Don’t you find this contradicts our training to care for others first? And when we care for ourselves first, do you notice we often feel guilty for being selfish.
Do you care for yourself regularly? Okay, we seldom have to give our family oxygen in a airplane, but if you find yourself answering ‘yes’ to most of the following statements, you are not caring for yourself enough.
Do you find you often find it hard to deal with the daily demands from your family anymore?
You might notice with pangs of guilt that you feel as though you have run out of love and patience for them.
You might often feel tired, jaded, and grumpy, and feel swamped by the daily important, urgent family things you have to do.
The little things in life may lose their pleasure, and you feel bored with your life, and unappreciated and unloved.
Perhaps your house doesn’t feel a haven anymore and you would do almost anything to escape.
If you find yourself answering ‘yes’ to most of these statements – here is an important warning for you. Family relationships break down because the people looking after family members don’t have a system of self-care. We all need to regularly renew ourselves so we can lovingly care for others. To carry on the airplane image, you might be one of those people who in an airplane emergency will be making sure their family can breathe first, and meanwhile they are choking in a vacuum.
If you don’t organise to care for yourself, who will?
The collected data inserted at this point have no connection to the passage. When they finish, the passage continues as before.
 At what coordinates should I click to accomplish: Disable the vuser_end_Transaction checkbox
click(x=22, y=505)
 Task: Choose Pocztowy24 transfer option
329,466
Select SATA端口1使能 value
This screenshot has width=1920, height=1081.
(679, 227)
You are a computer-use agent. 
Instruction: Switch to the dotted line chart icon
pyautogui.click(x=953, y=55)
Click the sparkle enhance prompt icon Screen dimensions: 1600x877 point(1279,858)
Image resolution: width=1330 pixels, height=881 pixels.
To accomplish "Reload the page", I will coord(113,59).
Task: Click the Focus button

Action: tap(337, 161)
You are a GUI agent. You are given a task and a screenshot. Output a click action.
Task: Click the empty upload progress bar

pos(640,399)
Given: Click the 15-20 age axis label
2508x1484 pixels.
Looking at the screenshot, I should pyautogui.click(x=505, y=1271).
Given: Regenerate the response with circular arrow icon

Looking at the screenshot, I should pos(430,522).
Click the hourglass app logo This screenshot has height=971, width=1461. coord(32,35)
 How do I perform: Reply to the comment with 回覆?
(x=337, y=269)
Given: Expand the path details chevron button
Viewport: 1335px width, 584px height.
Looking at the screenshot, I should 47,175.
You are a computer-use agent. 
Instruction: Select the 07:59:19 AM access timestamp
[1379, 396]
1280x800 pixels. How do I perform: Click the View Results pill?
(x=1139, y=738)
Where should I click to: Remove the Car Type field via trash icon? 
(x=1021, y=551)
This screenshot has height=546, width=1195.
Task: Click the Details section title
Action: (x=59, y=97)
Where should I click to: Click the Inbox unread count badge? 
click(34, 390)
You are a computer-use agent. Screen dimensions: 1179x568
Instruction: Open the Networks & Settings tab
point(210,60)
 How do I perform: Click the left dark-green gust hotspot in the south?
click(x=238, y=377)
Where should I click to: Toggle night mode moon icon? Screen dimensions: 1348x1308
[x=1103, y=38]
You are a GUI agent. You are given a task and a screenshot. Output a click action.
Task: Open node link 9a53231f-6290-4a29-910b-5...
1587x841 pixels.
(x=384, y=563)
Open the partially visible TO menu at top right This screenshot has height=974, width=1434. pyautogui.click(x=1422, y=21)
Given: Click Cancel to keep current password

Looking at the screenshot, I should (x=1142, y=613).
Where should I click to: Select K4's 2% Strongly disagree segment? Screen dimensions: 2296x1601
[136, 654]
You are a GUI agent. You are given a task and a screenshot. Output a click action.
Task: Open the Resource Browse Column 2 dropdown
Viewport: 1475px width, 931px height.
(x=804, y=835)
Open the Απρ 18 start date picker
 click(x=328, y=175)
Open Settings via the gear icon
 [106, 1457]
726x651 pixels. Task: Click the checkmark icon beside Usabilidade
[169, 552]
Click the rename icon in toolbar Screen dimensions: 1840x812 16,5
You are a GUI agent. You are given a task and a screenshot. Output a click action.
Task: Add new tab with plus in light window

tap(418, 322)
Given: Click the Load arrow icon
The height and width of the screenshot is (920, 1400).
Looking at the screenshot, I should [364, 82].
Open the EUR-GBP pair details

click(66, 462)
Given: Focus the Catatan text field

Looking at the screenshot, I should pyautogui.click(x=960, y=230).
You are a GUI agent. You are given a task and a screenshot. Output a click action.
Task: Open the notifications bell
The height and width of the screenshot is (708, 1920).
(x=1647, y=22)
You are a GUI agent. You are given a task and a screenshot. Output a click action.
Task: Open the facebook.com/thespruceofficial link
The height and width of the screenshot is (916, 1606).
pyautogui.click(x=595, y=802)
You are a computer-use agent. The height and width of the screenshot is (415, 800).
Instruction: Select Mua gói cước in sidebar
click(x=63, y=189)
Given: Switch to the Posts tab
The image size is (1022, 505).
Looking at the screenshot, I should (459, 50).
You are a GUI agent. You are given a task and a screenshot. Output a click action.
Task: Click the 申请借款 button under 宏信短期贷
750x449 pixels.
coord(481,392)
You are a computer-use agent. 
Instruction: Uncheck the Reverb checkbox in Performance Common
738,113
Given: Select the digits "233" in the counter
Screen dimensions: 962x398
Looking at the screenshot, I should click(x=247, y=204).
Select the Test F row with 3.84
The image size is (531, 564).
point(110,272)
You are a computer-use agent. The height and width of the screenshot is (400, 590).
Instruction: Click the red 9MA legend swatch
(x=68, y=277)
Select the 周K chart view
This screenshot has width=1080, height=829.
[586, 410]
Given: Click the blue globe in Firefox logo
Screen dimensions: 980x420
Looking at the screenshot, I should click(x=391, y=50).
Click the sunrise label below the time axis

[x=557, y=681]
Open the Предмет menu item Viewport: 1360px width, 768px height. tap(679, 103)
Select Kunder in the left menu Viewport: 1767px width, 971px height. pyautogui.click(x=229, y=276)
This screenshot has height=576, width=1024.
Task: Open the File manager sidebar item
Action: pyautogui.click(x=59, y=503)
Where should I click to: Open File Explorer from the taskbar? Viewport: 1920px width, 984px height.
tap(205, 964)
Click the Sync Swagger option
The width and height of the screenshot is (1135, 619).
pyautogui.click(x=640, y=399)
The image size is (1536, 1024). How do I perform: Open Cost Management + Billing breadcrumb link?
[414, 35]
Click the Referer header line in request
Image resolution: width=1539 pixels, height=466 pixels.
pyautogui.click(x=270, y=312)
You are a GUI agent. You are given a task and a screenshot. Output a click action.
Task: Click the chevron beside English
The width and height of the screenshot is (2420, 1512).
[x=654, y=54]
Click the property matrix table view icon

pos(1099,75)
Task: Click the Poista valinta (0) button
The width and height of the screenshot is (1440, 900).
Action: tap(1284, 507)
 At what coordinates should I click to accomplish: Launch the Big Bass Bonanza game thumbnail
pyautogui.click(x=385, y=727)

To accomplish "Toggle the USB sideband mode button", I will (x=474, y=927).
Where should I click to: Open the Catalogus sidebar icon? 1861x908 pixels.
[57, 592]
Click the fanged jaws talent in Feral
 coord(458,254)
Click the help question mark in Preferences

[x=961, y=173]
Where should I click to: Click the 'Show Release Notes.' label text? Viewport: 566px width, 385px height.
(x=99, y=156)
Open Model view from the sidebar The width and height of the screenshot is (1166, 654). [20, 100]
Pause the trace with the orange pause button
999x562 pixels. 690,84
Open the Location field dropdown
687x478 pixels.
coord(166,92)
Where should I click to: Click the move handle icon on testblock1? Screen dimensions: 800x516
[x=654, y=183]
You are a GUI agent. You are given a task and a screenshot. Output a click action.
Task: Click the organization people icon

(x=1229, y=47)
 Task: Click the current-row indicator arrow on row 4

You are the only one who is responsible to care for yourself – not anyone else – not your partner, your children, or your friends. You are often the only one who knows what you need to do to recharge your batteries every week so that you can be there for those who need you. I can’t possibly guess what your oxygen source is, and maybe you don’t know yet.
This is how I decide what I can do to best look after myself. Every year I ask myself this question: “What one thing, if I did it, would change my life for the better?” Sometimes I find two or three things to do to positively change my life. Take time to think about the answer. Take as much time as you need. This is an exciting and possibly life-changing process. The change you can make is often quite simple, easily done, and not rocket-science at all and it does not require lots of self-sacrifice on anyone’s part, However, it can positively change your life and your family’s life so that relationships remain strong, and home is again a haven and not an unpleasant workplace.
Write all possible answers down on what benefits you see from caring for yourself, and how you can care for yourself. Look at all aspects of yourself – your physical, emotional, spiritual, and intellectual sides. Here is a link to a wonderful teacher of mine – Stephen Covey who has a plan I use to implement change. And check out my goal-setting blogs for more ideas.
Sometimes we lose sight of what is really important in life, and so we get all tangled up in the little things. Work stress, irritations about others, jobs at home piling up and up, feeling sorry for ourselves and harboring unhelpful thoughts and past hurts. We often let poor food and exercise habits sneak up on us too. When we take steps to care for yourselves first, when we regularly give yourselves time to feed our souls, minds, and bodies, we are better equipped to care for our family and loved ones.
I encourage you to find out which one thing you can change in your life so you care for yourself first to better care for your family. When you become a more loving, empathetic, and happy person, your family will reap those benefits every day.